━━ DATASET EXCERPTS ━━
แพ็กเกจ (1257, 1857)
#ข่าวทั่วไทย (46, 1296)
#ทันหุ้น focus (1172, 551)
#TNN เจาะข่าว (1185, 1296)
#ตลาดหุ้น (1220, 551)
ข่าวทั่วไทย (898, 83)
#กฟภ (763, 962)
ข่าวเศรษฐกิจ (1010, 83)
━━━
• _EXERCISE DESCRIPTION_
In the records above, find the line containing "#ทันหุ้น focus (1172, 551)" and print it and every later line exactly, through the last one.

• _SOLVED EXERCISE_
#ทันหุ้น focus (1172, 551)
#TNN เจาะข่าว (1185, 1296)
#ตลาดหุ้น (1220, 551)
ข่าวทั่วไทย (898, 83)
#กฟภ (763, 962)
ข่าวเศรษฐกิจ (1010, 83)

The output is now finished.